Faut-il le préciser ? Interface polémique entre l’organisme et le monde extérieur, la peau est aussi loin du rideau étanche qu’une frontière digne de ce nom l’est d’un mur. Le mur interdit le passage ; la frontière le régule. Dire d’une frontière qu’elle est une passoire, c’est lui rendre son dû : elle est là pour filtrer. Un système vivant est un système thermodynamique d’échanges avec le milieu, terrestre, maritime, social. Les pores font respirer la peau, comme les ports, les îles, et les ponts, les fleuves.

...

On n’a jamais tant parlé de biodiversité que depuis le triomphe de l’uniformité.
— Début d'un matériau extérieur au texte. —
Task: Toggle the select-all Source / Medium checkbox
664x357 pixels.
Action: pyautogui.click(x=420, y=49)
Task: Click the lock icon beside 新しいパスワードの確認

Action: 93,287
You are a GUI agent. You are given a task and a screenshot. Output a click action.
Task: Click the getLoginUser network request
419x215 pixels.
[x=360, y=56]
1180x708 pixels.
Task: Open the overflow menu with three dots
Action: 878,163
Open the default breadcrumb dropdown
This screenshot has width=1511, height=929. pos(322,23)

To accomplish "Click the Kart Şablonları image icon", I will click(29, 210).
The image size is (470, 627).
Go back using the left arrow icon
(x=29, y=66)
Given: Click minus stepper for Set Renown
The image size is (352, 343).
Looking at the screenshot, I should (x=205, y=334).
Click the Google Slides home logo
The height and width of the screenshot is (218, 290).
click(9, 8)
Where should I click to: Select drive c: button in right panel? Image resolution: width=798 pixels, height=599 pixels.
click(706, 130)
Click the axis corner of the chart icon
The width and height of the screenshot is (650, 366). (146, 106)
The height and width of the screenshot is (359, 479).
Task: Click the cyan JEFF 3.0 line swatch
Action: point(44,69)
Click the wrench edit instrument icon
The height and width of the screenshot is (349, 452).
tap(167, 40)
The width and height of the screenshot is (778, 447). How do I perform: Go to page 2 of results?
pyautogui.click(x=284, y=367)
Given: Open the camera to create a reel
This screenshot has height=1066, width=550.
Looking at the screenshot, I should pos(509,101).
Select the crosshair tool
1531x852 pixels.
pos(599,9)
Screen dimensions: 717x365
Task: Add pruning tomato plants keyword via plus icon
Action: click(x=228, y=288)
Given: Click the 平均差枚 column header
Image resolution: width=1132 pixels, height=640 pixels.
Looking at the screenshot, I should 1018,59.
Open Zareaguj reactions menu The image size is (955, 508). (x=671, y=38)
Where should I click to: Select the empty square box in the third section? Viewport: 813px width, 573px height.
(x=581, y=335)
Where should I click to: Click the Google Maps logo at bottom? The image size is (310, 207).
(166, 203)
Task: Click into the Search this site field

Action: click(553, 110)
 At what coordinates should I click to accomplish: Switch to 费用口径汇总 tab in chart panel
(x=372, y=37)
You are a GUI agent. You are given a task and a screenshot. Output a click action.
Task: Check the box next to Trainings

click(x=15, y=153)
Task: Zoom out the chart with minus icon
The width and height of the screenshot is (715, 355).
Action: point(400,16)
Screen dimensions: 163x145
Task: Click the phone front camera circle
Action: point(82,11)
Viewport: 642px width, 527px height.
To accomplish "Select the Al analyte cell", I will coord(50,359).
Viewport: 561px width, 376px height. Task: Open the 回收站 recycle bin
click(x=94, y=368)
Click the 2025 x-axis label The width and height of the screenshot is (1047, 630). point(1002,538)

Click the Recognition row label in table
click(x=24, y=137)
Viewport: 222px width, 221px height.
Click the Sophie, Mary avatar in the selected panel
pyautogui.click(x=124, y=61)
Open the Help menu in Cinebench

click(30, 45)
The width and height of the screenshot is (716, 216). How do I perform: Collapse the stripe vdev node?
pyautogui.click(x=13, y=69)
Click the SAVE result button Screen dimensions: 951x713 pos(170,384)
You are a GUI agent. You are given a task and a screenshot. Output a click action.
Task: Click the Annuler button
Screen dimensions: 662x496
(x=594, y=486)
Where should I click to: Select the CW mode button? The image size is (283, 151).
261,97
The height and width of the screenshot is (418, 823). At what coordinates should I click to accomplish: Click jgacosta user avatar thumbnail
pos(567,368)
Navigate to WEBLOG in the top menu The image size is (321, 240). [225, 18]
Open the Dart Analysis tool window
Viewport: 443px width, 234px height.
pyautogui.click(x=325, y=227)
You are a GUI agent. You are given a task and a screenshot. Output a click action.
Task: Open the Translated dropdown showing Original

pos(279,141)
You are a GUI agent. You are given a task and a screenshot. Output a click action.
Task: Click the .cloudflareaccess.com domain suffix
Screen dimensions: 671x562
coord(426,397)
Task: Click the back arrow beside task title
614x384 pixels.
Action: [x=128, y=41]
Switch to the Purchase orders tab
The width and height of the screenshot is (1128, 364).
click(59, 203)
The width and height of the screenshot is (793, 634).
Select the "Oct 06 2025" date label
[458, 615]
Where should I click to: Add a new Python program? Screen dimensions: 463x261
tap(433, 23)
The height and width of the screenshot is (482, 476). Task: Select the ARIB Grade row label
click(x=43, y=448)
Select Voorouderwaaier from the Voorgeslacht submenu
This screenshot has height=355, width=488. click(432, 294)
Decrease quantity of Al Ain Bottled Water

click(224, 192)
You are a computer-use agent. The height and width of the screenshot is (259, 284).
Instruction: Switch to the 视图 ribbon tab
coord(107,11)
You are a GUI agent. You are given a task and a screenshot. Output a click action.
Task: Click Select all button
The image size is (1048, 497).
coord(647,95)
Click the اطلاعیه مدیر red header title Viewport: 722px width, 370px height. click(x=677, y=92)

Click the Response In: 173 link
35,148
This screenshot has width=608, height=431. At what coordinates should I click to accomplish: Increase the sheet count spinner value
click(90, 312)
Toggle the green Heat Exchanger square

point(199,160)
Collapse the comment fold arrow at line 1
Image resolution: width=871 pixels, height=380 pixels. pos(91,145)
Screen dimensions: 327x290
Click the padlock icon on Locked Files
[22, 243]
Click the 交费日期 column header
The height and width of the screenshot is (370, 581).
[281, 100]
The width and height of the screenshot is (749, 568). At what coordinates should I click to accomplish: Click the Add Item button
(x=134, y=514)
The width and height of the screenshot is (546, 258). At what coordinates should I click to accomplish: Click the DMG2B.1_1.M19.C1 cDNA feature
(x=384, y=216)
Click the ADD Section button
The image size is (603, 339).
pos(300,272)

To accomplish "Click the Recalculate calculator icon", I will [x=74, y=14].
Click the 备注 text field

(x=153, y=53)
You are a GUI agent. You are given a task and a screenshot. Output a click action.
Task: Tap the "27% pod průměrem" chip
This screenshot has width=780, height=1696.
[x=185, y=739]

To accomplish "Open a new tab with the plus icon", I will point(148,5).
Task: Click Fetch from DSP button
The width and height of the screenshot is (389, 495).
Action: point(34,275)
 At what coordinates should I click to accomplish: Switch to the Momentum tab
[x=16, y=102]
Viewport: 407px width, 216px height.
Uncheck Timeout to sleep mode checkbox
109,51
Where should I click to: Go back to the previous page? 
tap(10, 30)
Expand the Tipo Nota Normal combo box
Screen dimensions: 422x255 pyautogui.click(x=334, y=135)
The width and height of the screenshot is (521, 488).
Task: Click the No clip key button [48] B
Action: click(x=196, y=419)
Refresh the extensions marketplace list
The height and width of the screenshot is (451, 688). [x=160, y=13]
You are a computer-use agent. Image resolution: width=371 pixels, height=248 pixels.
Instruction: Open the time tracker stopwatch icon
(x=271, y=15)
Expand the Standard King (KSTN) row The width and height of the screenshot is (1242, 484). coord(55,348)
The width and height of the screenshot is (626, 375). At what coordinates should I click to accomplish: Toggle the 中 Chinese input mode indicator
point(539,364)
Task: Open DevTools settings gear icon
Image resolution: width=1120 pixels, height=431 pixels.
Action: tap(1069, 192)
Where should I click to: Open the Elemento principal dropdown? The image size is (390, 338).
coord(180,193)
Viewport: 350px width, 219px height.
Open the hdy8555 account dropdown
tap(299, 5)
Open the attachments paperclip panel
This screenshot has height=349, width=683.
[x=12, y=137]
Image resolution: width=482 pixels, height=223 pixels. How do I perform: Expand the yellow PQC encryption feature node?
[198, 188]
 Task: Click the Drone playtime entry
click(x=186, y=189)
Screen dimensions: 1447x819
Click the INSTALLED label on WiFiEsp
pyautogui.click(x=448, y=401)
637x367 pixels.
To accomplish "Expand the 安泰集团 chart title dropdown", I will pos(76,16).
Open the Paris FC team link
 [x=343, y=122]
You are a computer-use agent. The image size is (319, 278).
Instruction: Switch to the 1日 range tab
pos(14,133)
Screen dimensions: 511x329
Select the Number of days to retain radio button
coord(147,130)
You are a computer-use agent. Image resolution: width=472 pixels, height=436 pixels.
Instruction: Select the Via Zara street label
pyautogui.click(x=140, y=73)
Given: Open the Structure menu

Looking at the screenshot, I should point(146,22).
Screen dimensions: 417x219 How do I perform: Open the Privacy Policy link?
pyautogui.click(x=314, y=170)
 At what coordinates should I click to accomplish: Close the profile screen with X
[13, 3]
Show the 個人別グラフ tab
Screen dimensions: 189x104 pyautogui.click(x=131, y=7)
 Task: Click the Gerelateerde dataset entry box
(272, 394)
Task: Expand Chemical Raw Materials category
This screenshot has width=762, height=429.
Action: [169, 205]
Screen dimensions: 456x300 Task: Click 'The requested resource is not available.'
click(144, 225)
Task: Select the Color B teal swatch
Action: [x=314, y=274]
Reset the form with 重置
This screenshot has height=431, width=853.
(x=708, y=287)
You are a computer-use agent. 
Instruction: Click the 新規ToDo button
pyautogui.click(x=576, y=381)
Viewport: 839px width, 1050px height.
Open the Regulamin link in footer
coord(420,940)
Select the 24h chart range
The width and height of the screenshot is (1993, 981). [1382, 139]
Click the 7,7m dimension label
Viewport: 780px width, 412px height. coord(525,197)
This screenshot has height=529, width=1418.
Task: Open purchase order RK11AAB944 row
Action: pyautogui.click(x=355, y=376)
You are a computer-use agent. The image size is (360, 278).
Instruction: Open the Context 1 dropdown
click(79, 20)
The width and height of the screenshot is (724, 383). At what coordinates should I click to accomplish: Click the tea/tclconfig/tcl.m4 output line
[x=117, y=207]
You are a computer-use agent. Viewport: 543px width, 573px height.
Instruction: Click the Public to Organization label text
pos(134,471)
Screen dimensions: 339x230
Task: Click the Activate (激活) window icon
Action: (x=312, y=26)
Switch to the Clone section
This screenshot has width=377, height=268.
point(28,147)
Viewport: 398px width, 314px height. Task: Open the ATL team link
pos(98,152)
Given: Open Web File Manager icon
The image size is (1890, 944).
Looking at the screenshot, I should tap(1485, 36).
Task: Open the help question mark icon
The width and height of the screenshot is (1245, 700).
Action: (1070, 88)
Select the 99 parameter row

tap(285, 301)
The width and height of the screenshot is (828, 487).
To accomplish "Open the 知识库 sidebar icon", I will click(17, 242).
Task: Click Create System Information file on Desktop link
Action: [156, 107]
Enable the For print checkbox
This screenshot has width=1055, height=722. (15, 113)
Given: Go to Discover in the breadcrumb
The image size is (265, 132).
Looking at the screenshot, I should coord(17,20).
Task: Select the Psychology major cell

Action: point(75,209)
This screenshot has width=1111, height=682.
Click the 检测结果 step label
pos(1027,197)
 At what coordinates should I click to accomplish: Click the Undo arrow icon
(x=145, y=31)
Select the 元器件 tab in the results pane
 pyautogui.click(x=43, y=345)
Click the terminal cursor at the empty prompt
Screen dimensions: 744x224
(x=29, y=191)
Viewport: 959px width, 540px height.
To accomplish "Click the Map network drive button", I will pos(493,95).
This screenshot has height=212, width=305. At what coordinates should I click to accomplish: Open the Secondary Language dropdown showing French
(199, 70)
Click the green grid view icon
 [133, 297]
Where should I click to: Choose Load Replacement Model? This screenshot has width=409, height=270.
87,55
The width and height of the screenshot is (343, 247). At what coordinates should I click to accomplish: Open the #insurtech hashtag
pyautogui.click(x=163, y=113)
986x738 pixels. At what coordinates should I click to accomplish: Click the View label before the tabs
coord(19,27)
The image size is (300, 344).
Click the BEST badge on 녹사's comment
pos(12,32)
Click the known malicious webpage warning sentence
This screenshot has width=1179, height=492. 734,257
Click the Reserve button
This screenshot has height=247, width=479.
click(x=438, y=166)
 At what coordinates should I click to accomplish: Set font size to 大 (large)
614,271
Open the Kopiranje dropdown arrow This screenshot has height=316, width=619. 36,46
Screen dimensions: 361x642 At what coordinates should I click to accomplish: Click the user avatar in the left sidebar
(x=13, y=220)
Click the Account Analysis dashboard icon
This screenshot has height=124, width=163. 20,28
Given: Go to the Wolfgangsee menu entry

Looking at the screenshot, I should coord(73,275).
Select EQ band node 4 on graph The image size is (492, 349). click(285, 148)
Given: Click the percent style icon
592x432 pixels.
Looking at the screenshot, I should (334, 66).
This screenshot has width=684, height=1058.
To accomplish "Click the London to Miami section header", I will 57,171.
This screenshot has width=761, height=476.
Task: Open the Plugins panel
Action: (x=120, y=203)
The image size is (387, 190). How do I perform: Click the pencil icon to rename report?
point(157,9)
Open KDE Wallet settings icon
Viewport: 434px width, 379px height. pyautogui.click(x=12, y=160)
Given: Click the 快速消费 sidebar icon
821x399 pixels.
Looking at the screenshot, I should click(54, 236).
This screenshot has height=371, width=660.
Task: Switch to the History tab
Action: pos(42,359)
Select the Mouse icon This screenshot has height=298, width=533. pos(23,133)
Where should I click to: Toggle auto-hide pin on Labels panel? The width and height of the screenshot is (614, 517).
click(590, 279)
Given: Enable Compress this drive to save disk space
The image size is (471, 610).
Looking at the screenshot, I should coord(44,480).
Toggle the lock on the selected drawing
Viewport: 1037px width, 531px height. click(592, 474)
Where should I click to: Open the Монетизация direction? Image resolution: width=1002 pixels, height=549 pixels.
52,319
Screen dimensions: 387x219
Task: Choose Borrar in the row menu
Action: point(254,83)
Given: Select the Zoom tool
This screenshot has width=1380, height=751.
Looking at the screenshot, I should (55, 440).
Le hot-dog n’a-t-il pas fait la gloire du camembert de Normandie, l’autoroute du chemin de grande randonnée, la tour en verre de la poutre apparente ? Effet fermette, effet boomerang. Dans un premier temps, le réseau triomphe du site, jusqu’au moment, deuxième temps, où il l’exalte par contrecoup, et parfois pour le pire. Ce choc en retour aura été la punition du non-lieu, de l’ou-topos, du n’importe où cher aux commissaires du bonheur universel. Nos partisans du socialisme sans rivage ont éludé la question de la frontière, marque de fïnitude, stigmate d’imperfection. D’où leur prédilection pour les îles ou les déserts inhabités, où les Platon, les Thomas More, les Etienne Cabet, les Robert Owen et bien d’autres ont rêvé de bâtir l’homme nouveau. L’isolat évitait la question fatidique. Pas de voisins, rien à négocier, seul au monde. « L’Internationale sera le genre humain », cela commence par un « ici ou là, peu importe », et finit par « en dehors du parti, point de salut ».

...

L’indécence de l’époque ne provient pas d’un excès, mais d’un déficit de frontières. Il n’y a plus de limites à parce qu’il n’y a plus de limites entre.Les affaires publiques et les intérêts privés. Entre le citoyen et l’individu, le nous et le moi-je. Entre l’être et son paraître. Entre la banque et le casino. Entre l’info et la pub. Entre l’école, d’un côté, les croyances et les intérêts, de l’autre. Entre l’État et les lobbies. Le vestiaire et la pelouse. La chambre et le bureau du chef de l’État. Et ainsi de suite. Conflits d’intérêts et liaisons dangereuses résultent d’une confusion des sphères.